__PROBLEM STATEMENT__: Can you copy the entries word for word, starting at the line containing "What do you see at coordinates (46, 172)" and running through the end of the entries, both ends included? Leave out the pictures.

[Saved data entries]
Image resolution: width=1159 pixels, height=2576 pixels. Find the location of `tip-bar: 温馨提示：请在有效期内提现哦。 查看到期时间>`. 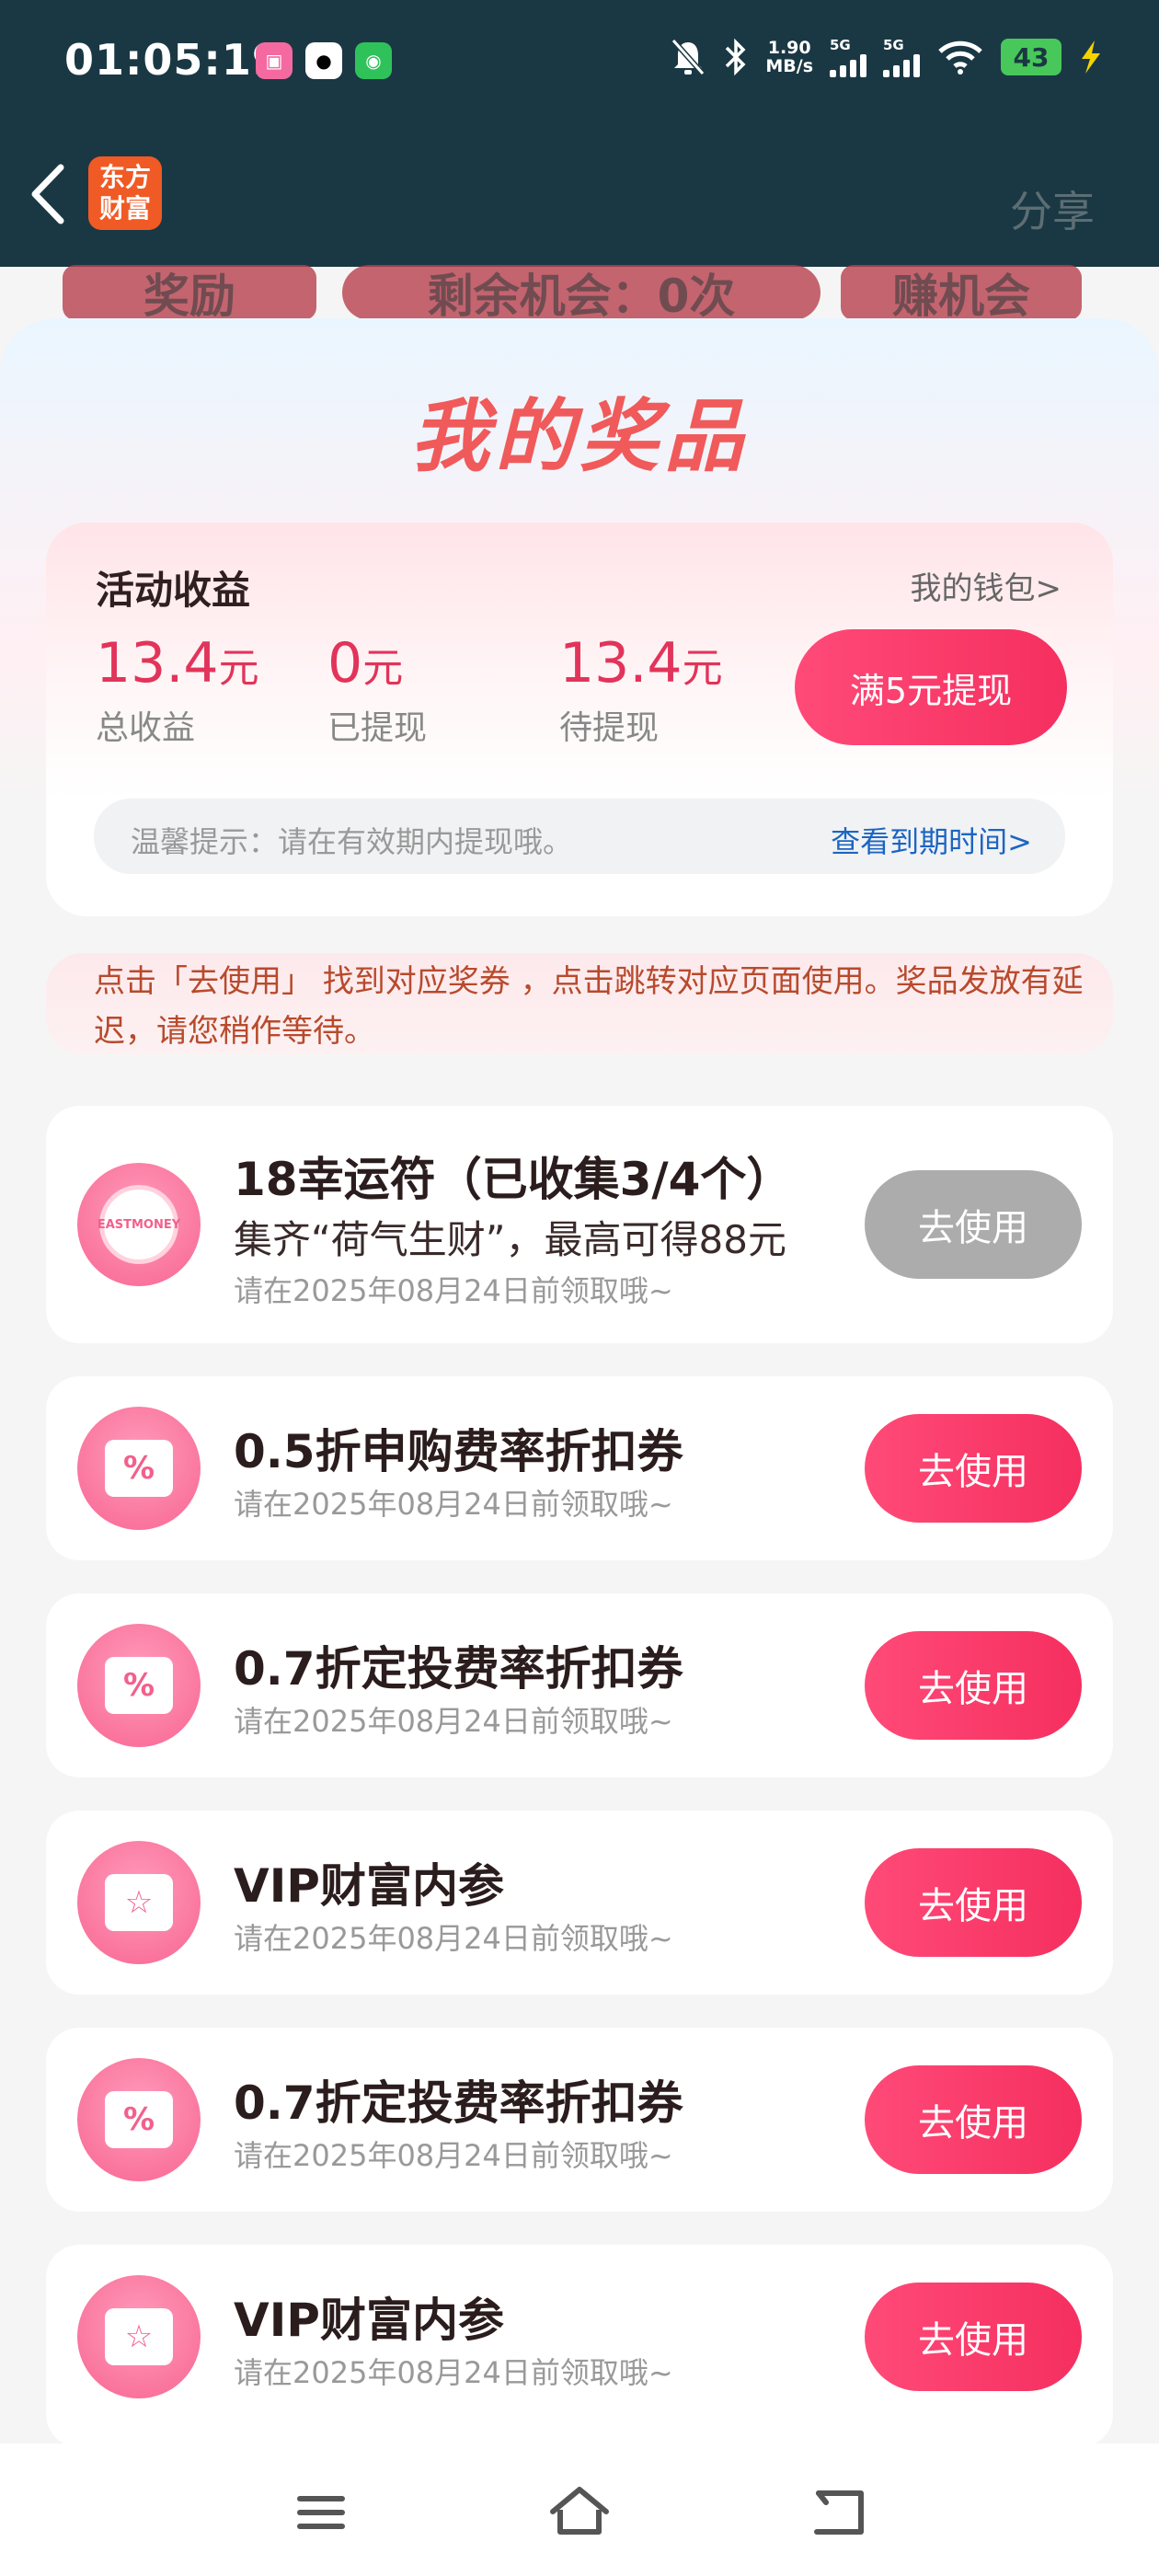

tip-bar: 温馨提示：请在有效期内提现哦。 查看到期时间> is located at coordinates (580, 836).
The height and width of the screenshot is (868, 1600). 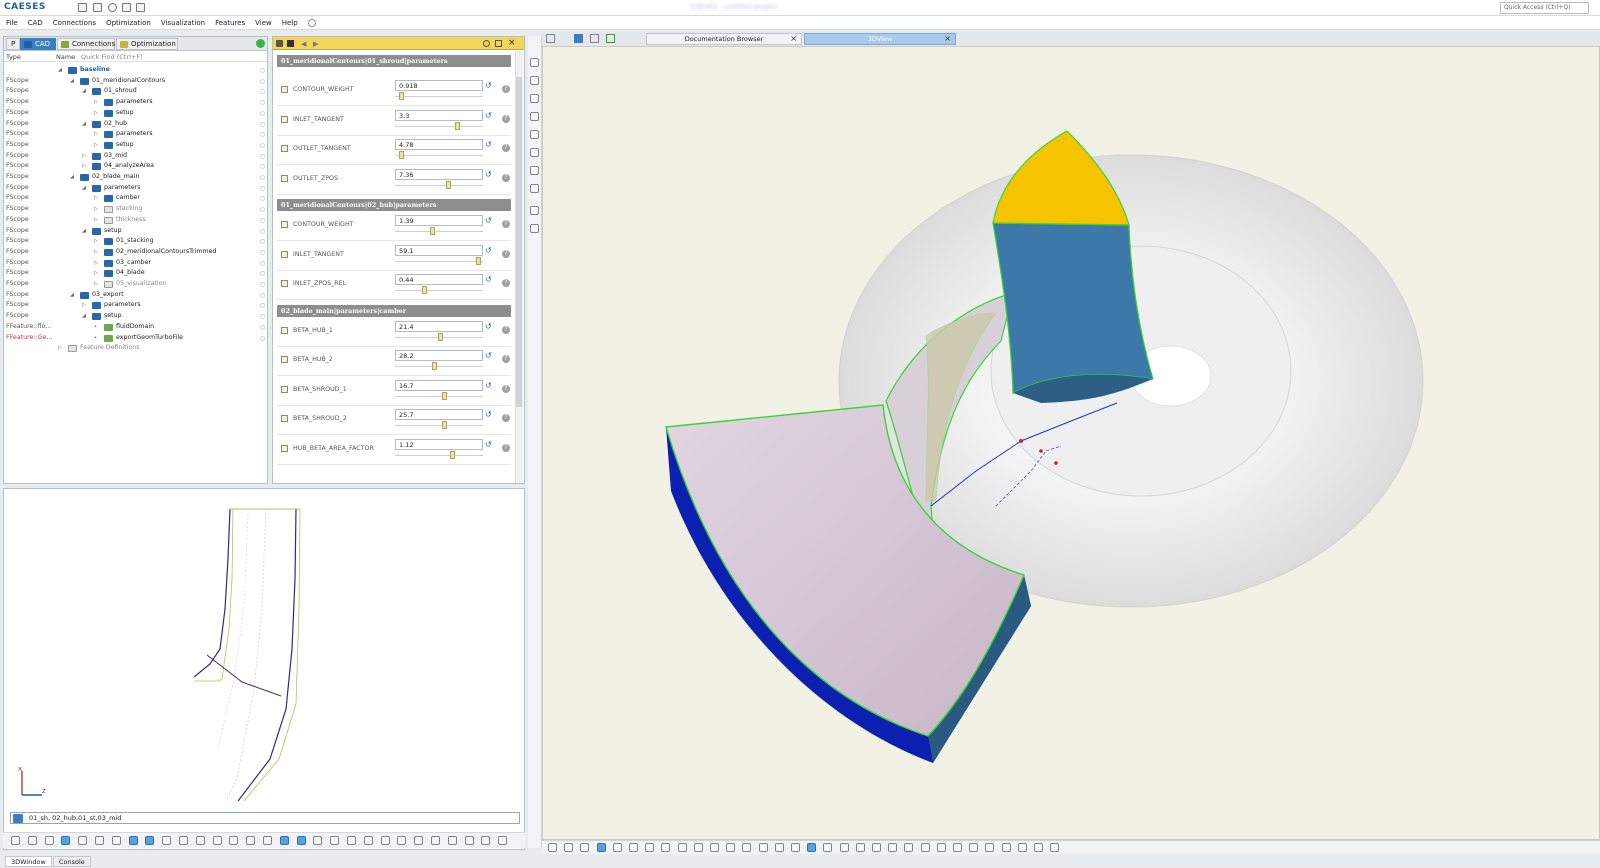 I want to click on menu-view: View, so click(x=264, y=23).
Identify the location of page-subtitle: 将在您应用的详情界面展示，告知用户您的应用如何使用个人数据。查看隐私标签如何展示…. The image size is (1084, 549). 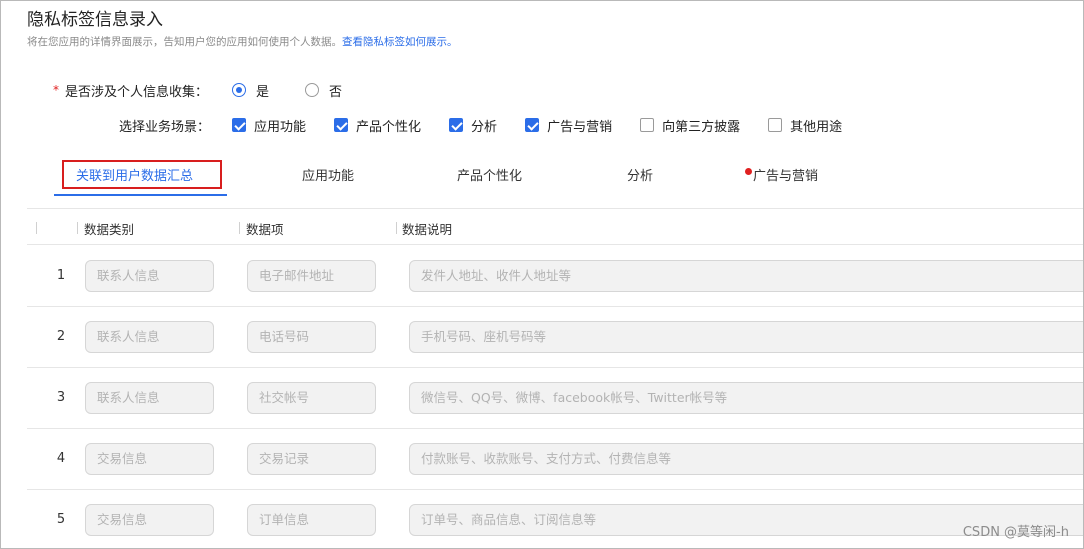
(242, 42).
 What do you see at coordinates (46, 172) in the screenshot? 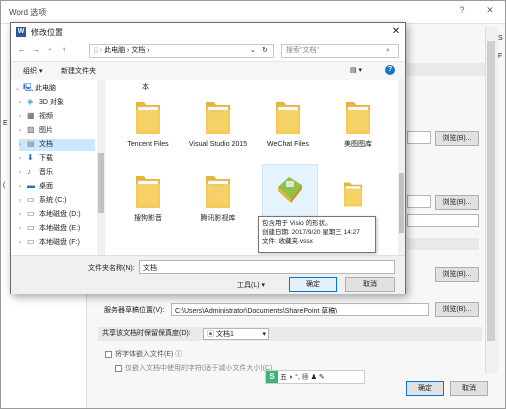
I see `nav-tree-label: 音乐` at bounding box center [46, 172].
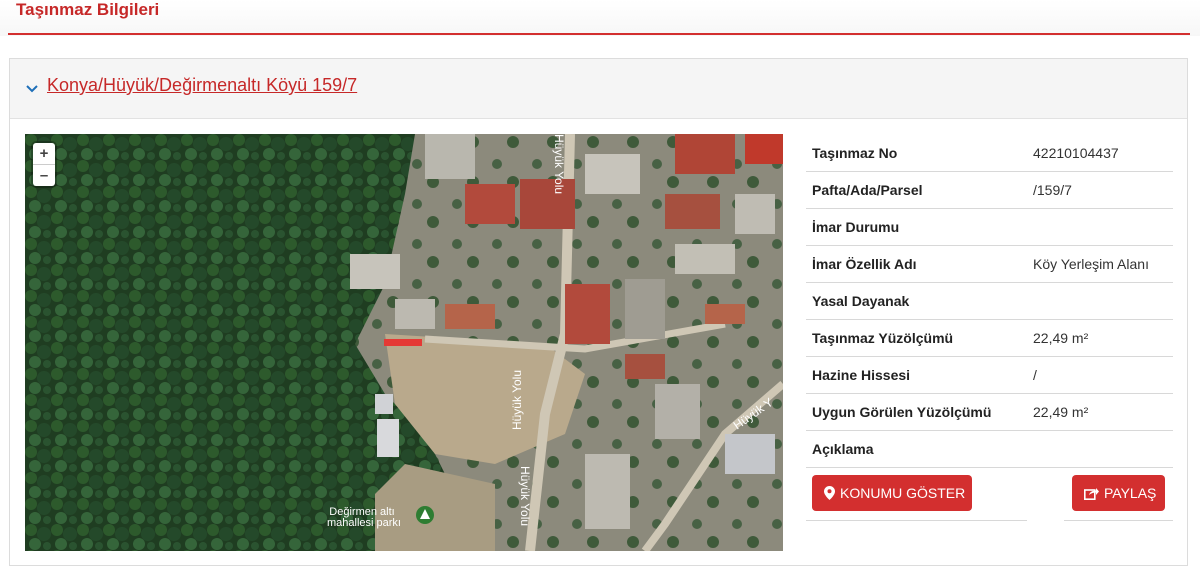 Image resolution: width=1200 pixels, height=579 pixels. What do you see at coordinates (32, 88) in the screenshot?
I see `chevron-down-icon` at bounding box center [32, 88].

__OUTPUT FOR THIS EXERCISE__:
 What do you see at coordinates (46, 172) in the screenshot? 
I see `nav-tree-label: 音乐` at bounding box center [46, 172].
 Image resolution: width=1200 pixels, height=579 pixels. What do you see at coordinates (32, 88) in the screenshot?
I see `chevron-down-icon` at bounding box center [32, 88].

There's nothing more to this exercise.